Protest organizers claimed that they had directed truckers to leave Parliament Hill around midday. They also decried the actions of the police as "abuses" of power.

"To move the trucks, it will take time," organizers stated in a statement. "We hope (police will) show judicious restraint."

Ottawa police had earlier tweeted that they addressed protesters and said, "We told you leave. We gave you plenty of time to leave. While we were methodical and slow, you were aggressive and aggressive towards officers and horses. We are taking action based on your behavior and adding helmets to our safety.

One protester was said to have thrown a gas canister at police and was taken into custody as they moved.

Police said at least 47 people were detained Saturday. Police said that more than 100 people were detained on Friday. They were mostly charged with mischief and almost two dozen vehicles were towed. This included all those who blocked one of the major streets of the city. Steve Bell, interim Ottawa Police Chief, said that one officer sustained minor injuries, but that no protesters were injured.

Four protest leaders were among those who were arrested. One was released on bail, while the other three were still in jail.

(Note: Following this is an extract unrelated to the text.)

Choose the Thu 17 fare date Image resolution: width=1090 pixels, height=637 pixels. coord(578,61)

Police escort arrived at the scene and began removing hundreds of large rigs, campers, and other vehicles that were parked near Parliament. Before hauling it away, police broke through at least one camper's door.

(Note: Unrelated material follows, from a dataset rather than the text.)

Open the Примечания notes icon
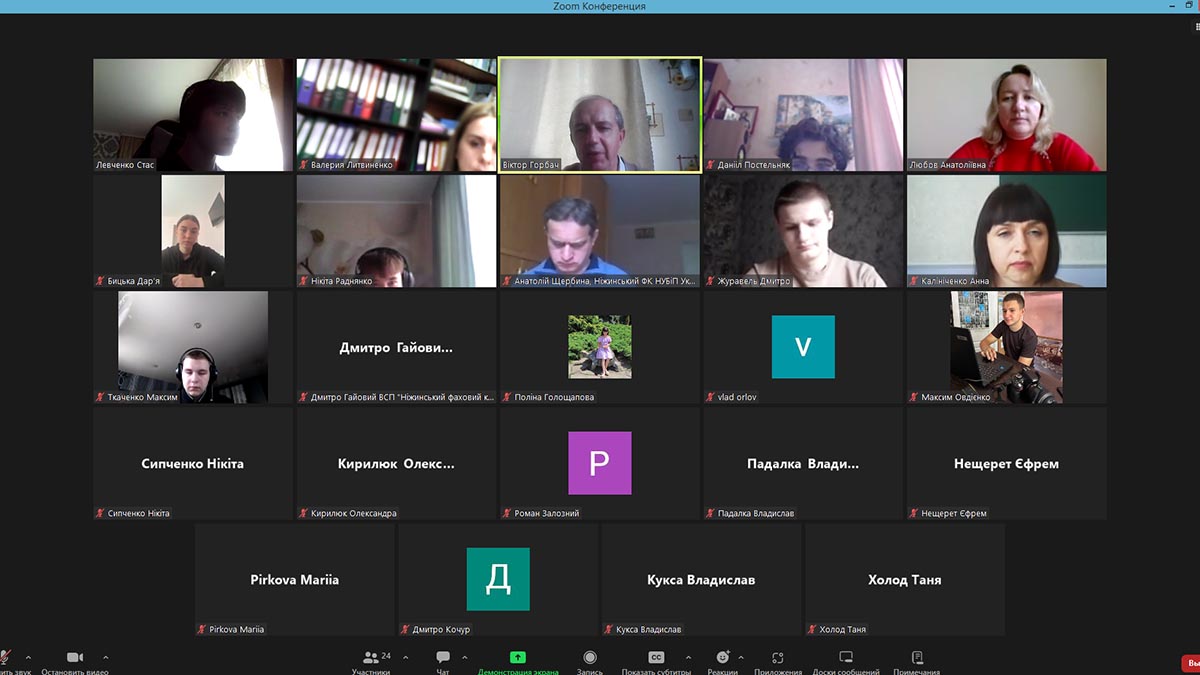Screen dimensions: 1200x675 [x=917, y=657]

Friday morning saw hundreds of police in riot gear descend into the protest zone. They began leading demonstrators in handcuffs along the snowy streets, while truckers holding out their horns blared their horns.

After weeks of protests and blockades that closed border crossings to the U.S., the capital and its paralyzed streets were the movement's last stronghold. Trudeau was put through one of his most difficult tests yet. Some blame America's influence, while others shook Canada’s reputation for civility.

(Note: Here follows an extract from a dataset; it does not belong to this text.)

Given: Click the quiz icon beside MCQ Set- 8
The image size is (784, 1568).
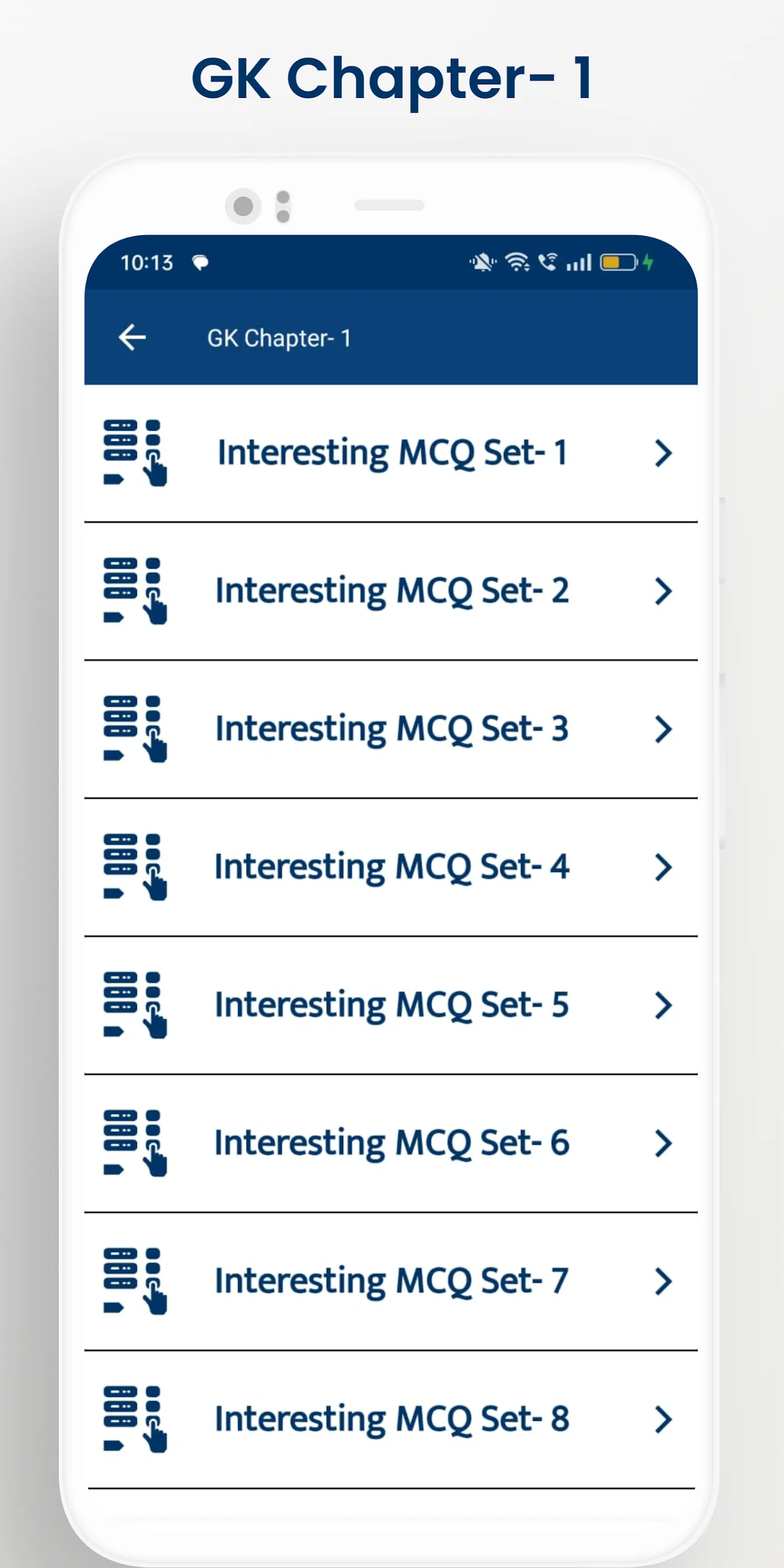Looking at the screenshot, I should pyautogui.click(x=135, y=1419).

The Freedom Convoy protests were initially focused on Canada's requirement that truckers enter the country with a vaccine, but quickly morphed into a wide-ranging attack on COVID-19 precautions as well as Trudeau's government.

Ottawa residents complained about being intimidated and harassed by truckers. They obtained a court order to stop their incessant honking.

Trudeau described the protesters in a "fringe" manner. Canadians have generally accepted the COVID-19 regulations, with the majority of Canadians vaccinated. This includes an estimated 90% Canadian truckers. Some of the mandates for vaccines and masks that were imposed by the provincial governments are rapidly falling away.

The largest border blockade was at the Ambassador Bridge, Windsor, Ontario and Detroit. It stopped the flow of parts between the two countries, and forced the industry into a halt in production. After dozens of protesters were arrested, authorities lifted the siege.

On Wednesday, the final border blockade in Manitoba was lifted across the border to North Dakota.

Protests were cheered and have received donations from conservatives in America.